Daylen and their two children have been staying with her parents at their home in Matanzas, about 30 minutes west of Varadero.

“There’s no light at the end of the tunnel as far as we can see as far as something happening,” said Skinner.

Pandemic no longer acceptable excuse

Wong says applications such as Garcia Lopez’s  would normally take one to two months to process, pre-COVID.

Now he says whenever he inquires about a client’s delayed visa application he’s told the same thing, embassies are understaffed and overworked due to the pandemic.

“It’s no longer an acceptable response — they’re a year into this, and they should have figured out how to deal with visa processing,” said Wong.

Wong says if the federal government plans to keep taking visa applications, then it needs to properly staff these offices to process them in a timely manner.

Otherwise, Wong says, the federal government should suspend visa applications until it’s ready to do so.

“What Greg has is a special form of immigration hell, which people have been going through all year,” he said.

Immigration lawyer Peter Wong says its been more than a year since the pandemic hit, and COVID-19 is no longer an acceptable excuse for visa application delays. (Ron Switzer)

Wong says he recommends people don’t apply for a visa until wait times improve.

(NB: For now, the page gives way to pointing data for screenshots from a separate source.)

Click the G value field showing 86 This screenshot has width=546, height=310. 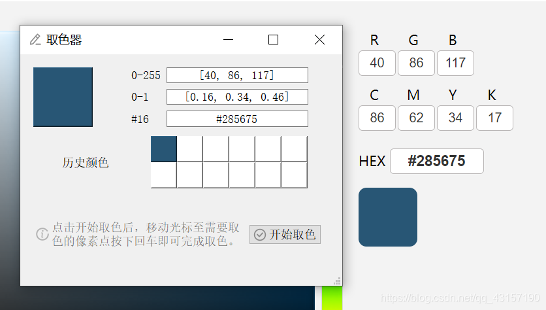point(416,63)
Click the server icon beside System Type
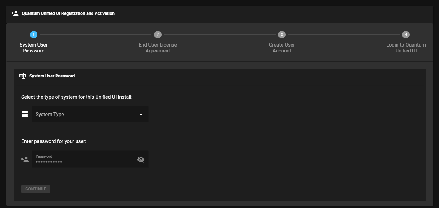This screenshot has width=439, height=208. 25,114
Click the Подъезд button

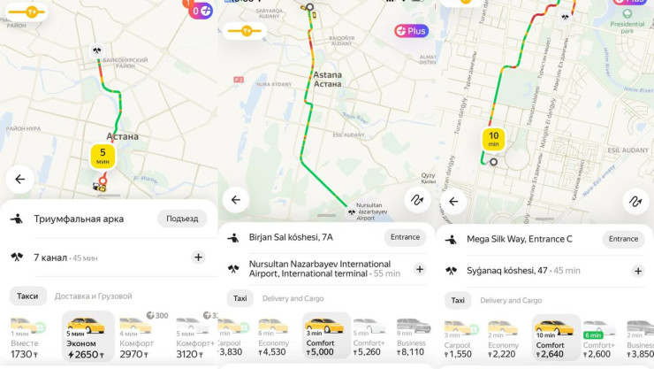click(x=182, y=219)
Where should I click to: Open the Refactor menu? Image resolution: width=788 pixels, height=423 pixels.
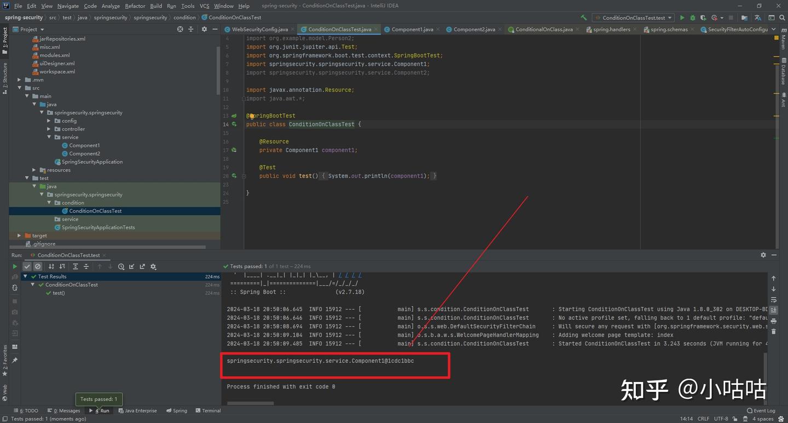[135, 6]
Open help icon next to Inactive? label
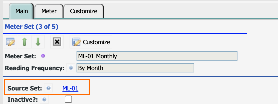Viewport: 278px width, 104px height. coord(44,99)
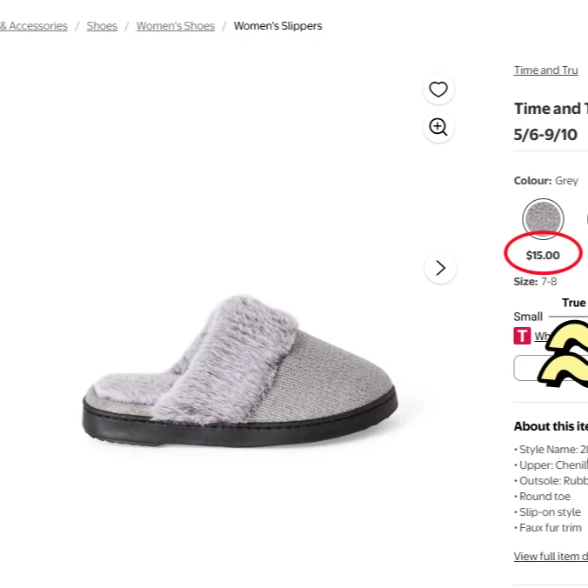Screen dimensions: 588x588
Task: Show next product image with right arrow
Action: click(x=440, y=268)
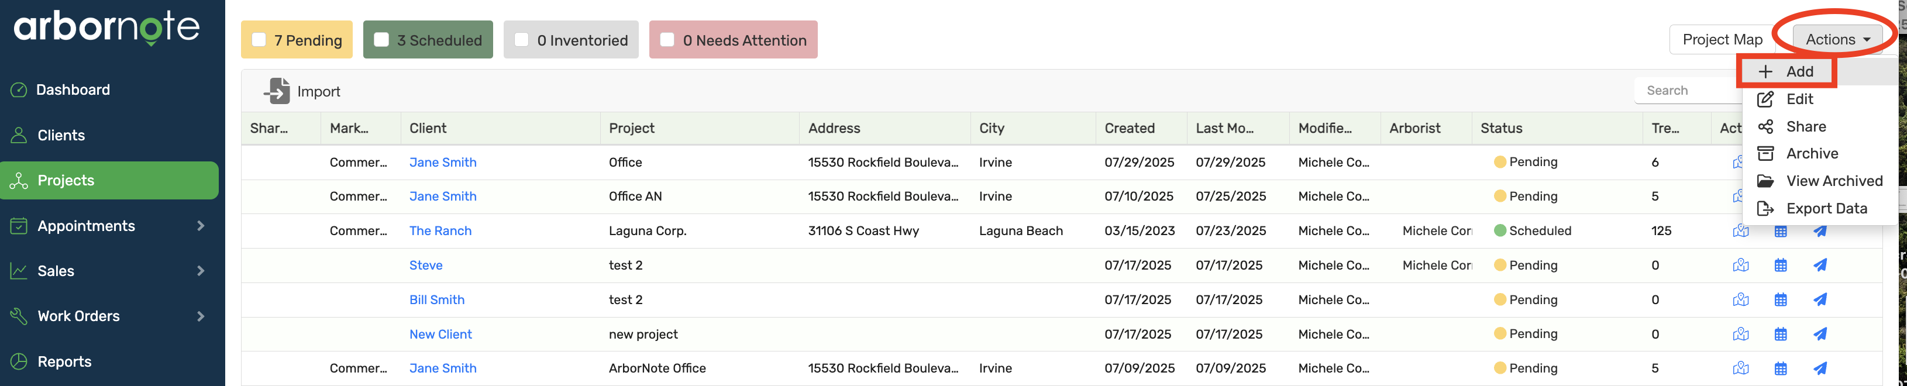Image resolution: width=1907 pixels, height=386 pixels.
Task: Open Reports in the sidebar
Action: pyautogui.click(x=64, y=362)
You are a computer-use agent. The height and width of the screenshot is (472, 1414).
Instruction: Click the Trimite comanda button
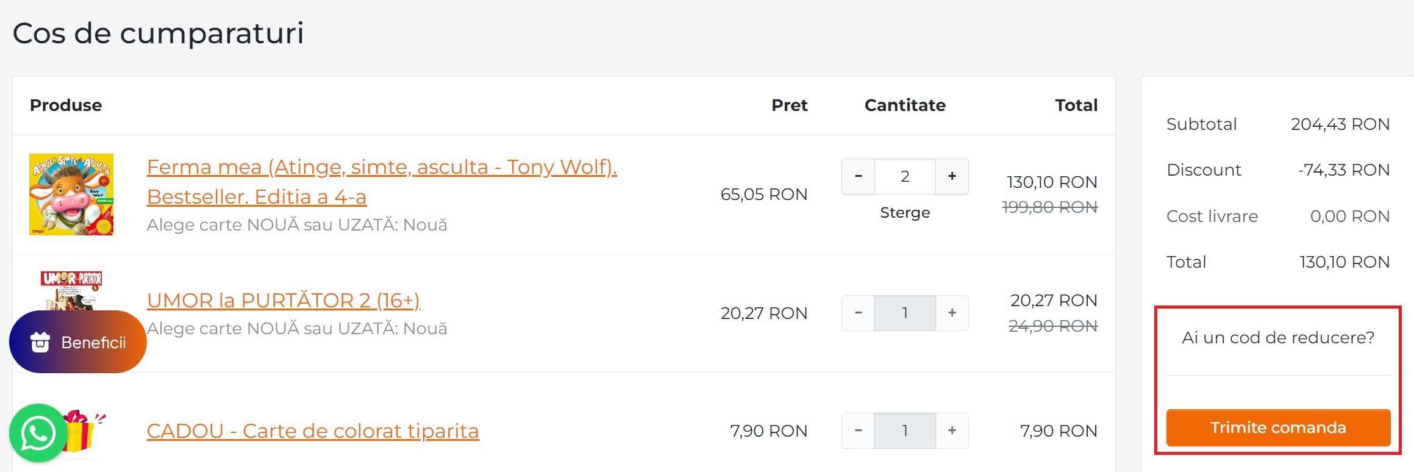coord(1278,427)
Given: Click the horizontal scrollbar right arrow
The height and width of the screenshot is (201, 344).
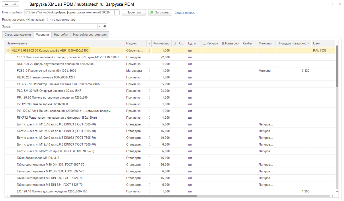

Meanwhile, Skinner says he and his wife will continue to press for answers, in the hopes they’ll be reunited soon.

“I haven’t seen my kids grow for that year, I  haven’t been able to share any of their experiences,” he said.

Skinner says his wife also applied for permanent residency in early 2020. He says that application is on hold until she is able to return to Canada to complete biometrics and a medical.